Write out every one of the records below word for word, leaving out the pictures.

※ ※ ※

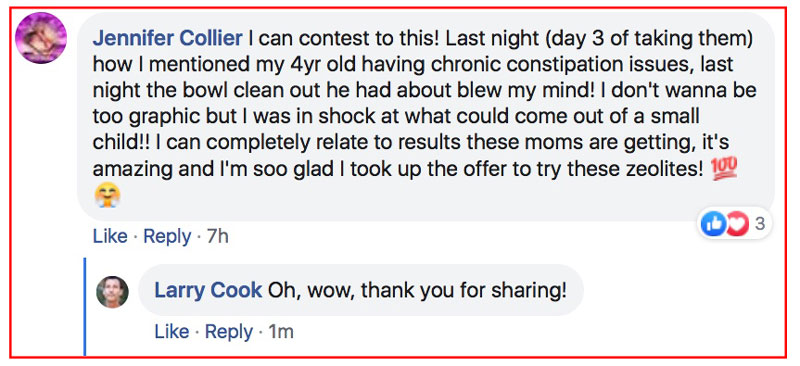Open the 7h timestamp link
800x366 pixels.
[x=217, y=236]
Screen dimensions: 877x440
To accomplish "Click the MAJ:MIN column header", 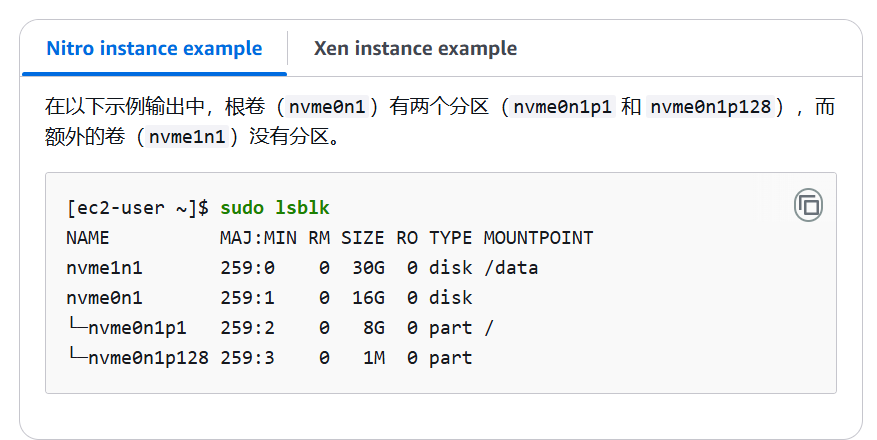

※ ※ ※

Final result =
Open the 7h timestamp link
800x366 pixels.
[x=217, y=236]
Screen dimensions: 877x440
To accomplish "Click the MAJ:MIN column header", 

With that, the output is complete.